Recently, someone asked a question regarding my choice of exercises for heavy strength work.

Question:
Jim, In your training logs I notice that you only use barbells for deadlifts, but use kettlebells and bodyweight for most other things. Why is that?

Answer:
There really is no implement besides the barbell that enables one to progressively load as much weight, so they are necessary for building maximal strength. I find that I can get most of what I need with heavy kettlebell presses and weighted pullups for maximal strength work, but to really load up the lower body I need something more.
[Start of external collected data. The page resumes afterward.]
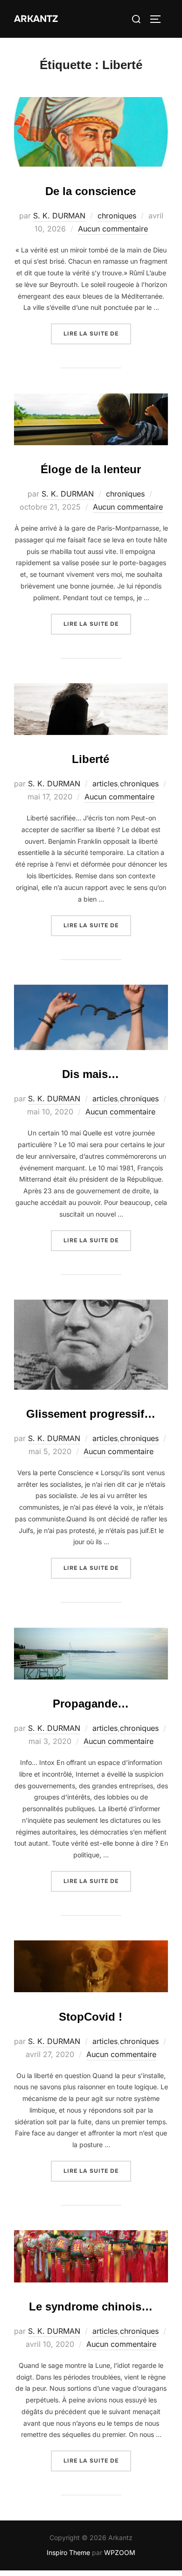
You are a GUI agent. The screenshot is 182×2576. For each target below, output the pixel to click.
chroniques (117, 215)
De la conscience (90, 191)
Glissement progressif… (90, 1413)
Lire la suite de (97, 333)
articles (105, 783)
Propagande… (91, 1703)
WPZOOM (119, 2552)
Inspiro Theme (68, 2552)
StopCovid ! (90, 2016)
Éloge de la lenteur (91, 469)
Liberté (90, 759)
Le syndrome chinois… (91, 2306)
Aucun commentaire (113, 228)
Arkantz (36, 19)
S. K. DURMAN (59, 215)
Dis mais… (90, 1074)
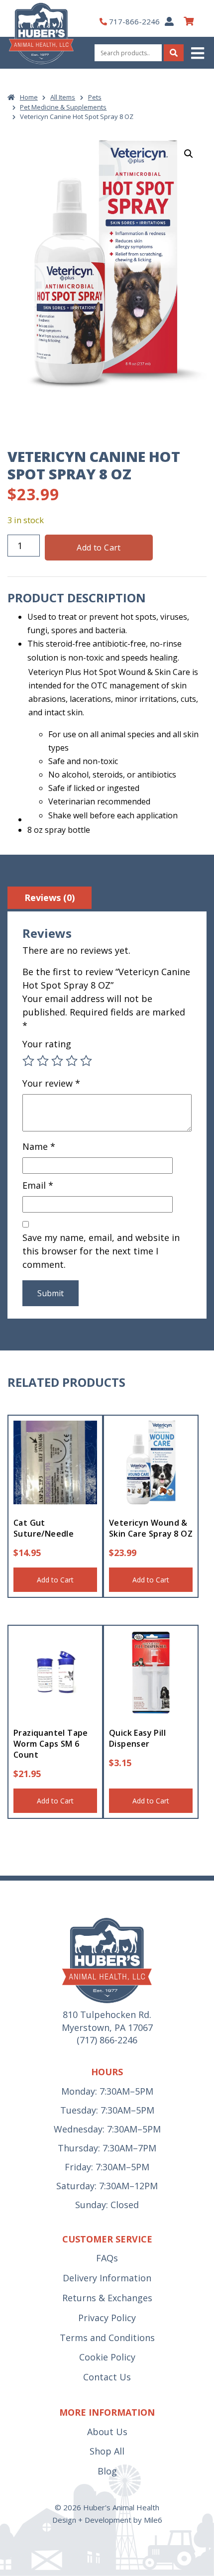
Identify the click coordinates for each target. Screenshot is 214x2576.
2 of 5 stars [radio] (43, 1061)
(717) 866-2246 (107, 2040)
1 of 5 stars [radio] (28, 1061)
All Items (62, 97)
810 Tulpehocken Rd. (107, 2014)
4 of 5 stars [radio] (72, 1061)
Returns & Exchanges (107, 2298)
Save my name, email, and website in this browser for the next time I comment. (101, 1251)
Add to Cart (98, 547)
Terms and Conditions (107, 2338)
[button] (198, 53)
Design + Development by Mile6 (107, 2520)
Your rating (46, 1044)
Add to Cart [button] (55, 1579)
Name (38, 1146)
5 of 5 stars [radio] (86, 1061)
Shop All (107, 2451)
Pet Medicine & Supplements (63, 107)
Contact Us (107, 2377)
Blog (107, 2471)
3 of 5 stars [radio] (57, 1061)
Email (37, 1185)
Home (29, 97)
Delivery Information (107, 2278)
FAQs (107, 2258)
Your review (51, 1083)
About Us (107, 2432)
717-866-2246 (134, 21)
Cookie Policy (107, 2357)
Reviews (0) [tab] (49, 897)
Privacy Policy (107, 2318)
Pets (95, 97)
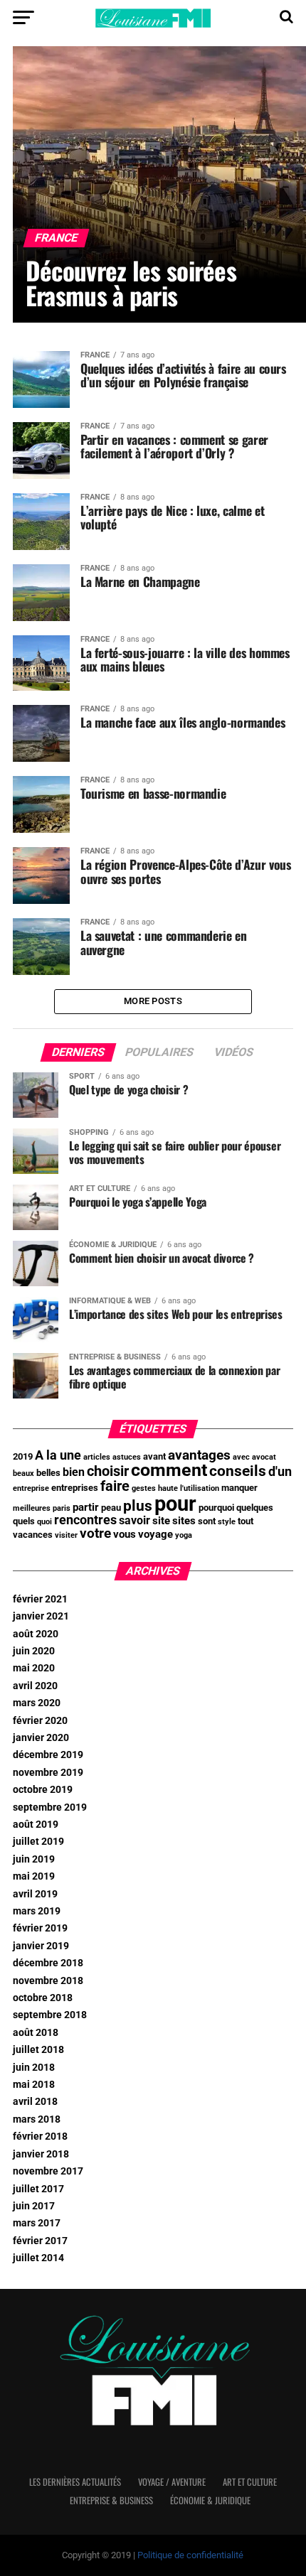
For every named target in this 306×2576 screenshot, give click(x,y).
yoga (183, 1535)
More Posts (153, 1001)
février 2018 (40, 2136)
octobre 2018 (43, 1998)
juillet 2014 (38, 2258)
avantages (199, 1455)
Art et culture (250, 2482)
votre (95, 1533)
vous (124, 1534)
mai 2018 (34, 2085)
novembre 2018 (48, 1981)
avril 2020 (35, 1686)
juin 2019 (34, 1859)
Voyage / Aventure (172, 2482)
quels (24, 1521)
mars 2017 (36, 2223)
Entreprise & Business (111, 2500)
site (161, 1520)
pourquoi (216, 1507)
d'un (280, 1472)
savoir (134, 1520)
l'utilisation (199, 1488)
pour (175, 1504)
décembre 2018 (48, 1963)
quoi (44, 1521)
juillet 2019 (38, 1842)
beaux (23, 1473)
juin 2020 (34, 1651)
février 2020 (40, 1721)
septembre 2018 (50, 2015)
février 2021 (40, 1599)
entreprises (74, 1487)
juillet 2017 (38, 2189)
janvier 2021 (41, 1616)
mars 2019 (36, 1911)
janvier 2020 (41, 1738)
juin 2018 (34, 2068)
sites (184, 1520)
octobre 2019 (43, 1790)
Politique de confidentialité (190, 2555)
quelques (254, 1507)
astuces (126, 1457)
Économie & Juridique (210, 2500)
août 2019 (35, 1824)
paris (61, 1508)
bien (74, 1472)
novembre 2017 (48, 2171)
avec (241, 1457)
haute (168, 1488)
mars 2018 (36, 2119)
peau (111, 1507)
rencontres (85, 1520)
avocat (264, 1457)
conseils (237, 1471)
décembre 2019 (48, 1755)
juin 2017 (34, 2206)
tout (245, 1521)
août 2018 (35, 2033)
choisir (108, 1471)
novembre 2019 (48, 1773)
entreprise (31, 1488)
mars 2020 (36, 1703)
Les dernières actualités (75, 2482)
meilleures (32, 1508)
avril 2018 (35, 2102)
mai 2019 (34, 1876)
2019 (23, 1456)
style (227, 1521)
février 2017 (40, 2241)
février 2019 (40, 1928)
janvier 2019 (41, 1946)
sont (207, 1521)
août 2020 (35, 1634)
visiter (66, 1535)
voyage (155, 1534)
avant (154, 1456)
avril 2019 (35, 1894)
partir (86, 1507)
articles (96, 1457)
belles (48, 1472)
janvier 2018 (41, 2154)
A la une (58, 1455)
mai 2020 (34, 1668)
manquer (239, 1487)
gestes (144, 1488)
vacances (33, 1534)
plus (137, 1505)
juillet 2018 (38, 2050)
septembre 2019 (50, 1807)
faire (115, 1486)
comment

The reason I choose the deadlift for my “big lift” is because it carries over into so many other activities and puts a huge demand on your system. This is necessary to get stronger. Since heavy deadlifts will help me run faster, jump higher and punch harder, it is on my list.

I have recently added double kettlebell front squats more for flexibility and core stabilization than for added strength work.

I do not want to start a squat -v- dead debate, but I personally do the deadlift instead for the following reasons:

* I don’t need a spotter or to use the squat rack. I can just drop it if I need to.

* The deadlift works more muscles than the squat (i.e. forearms, traps, etc.).

* The deadlift is all concentric, which is important in avoiding hypertrophy and soreness. My legs are big enough already, and I don’t like being so sore that it affects my martial art or other training. If I was looking to add 20lbs of muscle, I would definitely hit the heavy squats.

* Lifting is an activity people do every single day. One of my main reasons for including this is to prevent injury. The better I am at picking heavy things up, the less likely I am to get hurt doing so.

I do not specialize in this type of training, but add it in a few days per week for balance, and because it carries over into every other type of activity. This is really a “bare minimum” selection of max strength exercises, meaning they cover most of the bases with only a few exercises. I should also add that I rest from 3-5 minutes between each set of each exercise on these days.